Records excerpted from a collection
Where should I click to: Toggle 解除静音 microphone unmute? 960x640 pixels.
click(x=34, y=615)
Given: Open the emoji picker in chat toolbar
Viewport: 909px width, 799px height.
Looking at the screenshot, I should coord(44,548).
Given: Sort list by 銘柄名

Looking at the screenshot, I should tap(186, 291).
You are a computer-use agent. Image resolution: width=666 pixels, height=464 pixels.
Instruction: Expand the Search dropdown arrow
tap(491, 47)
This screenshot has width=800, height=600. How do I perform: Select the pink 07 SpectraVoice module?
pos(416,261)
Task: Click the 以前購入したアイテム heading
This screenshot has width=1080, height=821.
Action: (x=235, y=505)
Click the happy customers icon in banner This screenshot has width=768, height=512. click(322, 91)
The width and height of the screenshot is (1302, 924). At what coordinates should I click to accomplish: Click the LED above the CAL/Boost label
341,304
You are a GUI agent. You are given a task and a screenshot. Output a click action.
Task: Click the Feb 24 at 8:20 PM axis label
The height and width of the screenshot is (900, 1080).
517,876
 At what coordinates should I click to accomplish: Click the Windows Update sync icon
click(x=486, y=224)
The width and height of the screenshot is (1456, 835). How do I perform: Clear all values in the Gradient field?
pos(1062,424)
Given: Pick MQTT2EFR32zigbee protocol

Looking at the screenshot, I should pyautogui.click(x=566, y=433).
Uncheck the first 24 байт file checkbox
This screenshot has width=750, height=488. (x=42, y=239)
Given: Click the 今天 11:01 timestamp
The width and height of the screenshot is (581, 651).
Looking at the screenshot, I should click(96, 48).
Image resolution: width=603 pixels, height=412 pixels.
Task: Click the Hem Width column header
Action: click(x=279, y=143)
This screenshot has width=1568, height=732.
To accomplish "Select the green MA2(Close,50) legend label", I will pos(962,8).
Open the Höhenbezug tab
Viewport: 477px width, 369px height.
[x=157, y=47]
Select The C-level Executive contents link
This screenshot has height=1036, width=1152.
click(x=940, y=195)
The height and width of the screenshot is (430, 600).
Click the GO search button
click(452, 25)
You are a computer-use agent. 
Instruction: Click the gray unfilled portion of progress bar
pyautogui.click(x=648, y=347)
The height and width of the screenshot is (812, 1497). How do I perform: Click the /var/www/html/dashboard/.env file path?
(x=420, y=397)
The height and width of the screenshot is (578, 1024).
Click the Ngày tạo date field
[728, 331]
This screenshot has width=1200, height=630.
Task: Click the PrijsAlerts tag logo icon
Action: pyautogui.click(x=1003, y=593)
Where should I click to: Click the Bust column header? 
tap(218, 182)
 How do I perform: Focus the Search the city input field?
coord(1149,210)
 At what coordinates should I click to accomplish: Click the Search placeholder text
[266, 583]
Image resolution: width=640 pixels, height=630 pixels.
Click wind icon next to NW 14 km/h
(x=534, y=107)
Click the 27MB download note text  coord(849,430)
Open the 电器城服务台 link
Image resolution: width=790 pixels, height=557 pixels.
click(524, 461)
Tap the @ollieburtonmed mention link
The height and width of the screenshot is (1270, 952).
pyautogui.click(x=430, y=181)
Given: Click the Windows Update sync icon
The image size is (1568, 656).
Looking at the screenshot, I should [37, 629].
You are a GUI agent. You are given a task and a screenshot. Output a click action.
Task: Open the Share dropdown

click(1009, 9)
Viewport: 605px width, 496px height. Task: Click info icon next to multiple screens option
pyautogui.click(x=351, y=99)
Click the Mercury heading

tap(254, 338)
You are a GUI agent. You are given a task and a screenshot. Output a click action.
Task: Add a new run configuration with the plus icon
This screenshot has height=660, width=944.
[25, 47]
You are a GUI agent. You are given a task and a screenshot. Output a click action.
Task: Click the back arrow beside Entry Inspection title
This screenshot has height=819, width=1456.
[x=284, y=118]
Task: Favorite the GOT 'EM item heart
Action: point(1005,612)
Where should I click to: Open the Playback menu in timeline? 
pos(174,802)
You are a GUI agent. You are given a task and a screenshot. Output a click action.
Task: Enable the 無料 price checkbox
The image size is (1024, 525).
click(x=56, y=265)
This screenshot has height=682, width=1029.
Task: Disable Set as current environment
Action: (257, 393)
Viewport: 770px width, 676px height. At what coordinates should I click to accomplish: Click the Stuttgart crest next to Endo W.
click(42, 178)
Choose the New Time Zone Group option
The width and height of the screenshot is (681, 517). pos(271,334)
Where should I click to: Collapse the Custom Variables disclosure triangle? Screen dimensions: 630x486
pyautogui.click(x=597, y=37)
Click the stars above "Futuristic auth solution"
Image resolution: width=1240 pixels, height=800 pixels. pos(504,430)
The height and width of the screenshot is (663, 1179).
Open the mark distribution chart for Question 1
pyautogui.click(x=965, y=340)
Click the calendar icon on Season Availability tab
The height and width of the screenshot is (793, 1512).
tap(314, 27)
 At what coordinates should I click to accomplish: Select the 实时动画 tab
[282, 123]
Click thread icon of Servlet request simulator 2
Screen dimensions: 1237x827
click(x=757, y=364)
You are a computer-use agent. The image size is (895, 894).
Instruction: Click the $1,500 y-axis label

:: WHAT IS BEING ASKED ::
The span to give again runs from the line with "This screenshot has height=819, width=1456." through the last line of the records above; reproduce it exactly and nothing more.

:: OUTPUT ::
This screenshot has height=819, width=1456.
[x=284, y=118]
Task: Favorite the GOT 'EM item heart
Action: point(1005,612)
Where should I click to: Open the Playback menu in timeline? 
pos(174,802)
You are a GUI agent. You are given a task and a screenshot. Output a click action.
Task: Enable the 無料 price checkbox
The image size is (1024, 525).
click(x=56, y=265)
This screenshot has height=682, width=1029.
Task: Disable Set as current environment
Action: (257, 393)
Viewport: 770px width, 676px height. At what coordinates should I click to accomplish: Click the Stuttgart crest next to Endo W.
click(42, 178)
Choose the New Time Zone Group option
The width and height of the screenshot is (681, 517). pos(271,334)
Where should I click to: Collapse the Custom Variables disclosure triangle? Screen dimensions: 630x486
pyautogui.click(x=597, y=37)
Click the stars above "Futuristic auth solution"
Image resolution: width=1240 pixels, height=800 pixels. pos(504,430)
The height and width of the screenshot is (663, 1179).
Open the mark distribution chart for Question 1
pyautogui.click(x=965, y=340)
Click the calendar icon on Season Availability tab
The height and width of the screenshot is (793, 1512).
tap(314, 27)
 At what coordinates should I click to accomplish: Select the 实时动画 tab
[282, 123]
Click thread icon of Servlet request simulator 2
Screen dimensions: 1237x827
click(x=757, y=364)
You are a computer-use agent. The image size is (895, 894).
Instruction: Click the $1,500 y-axis label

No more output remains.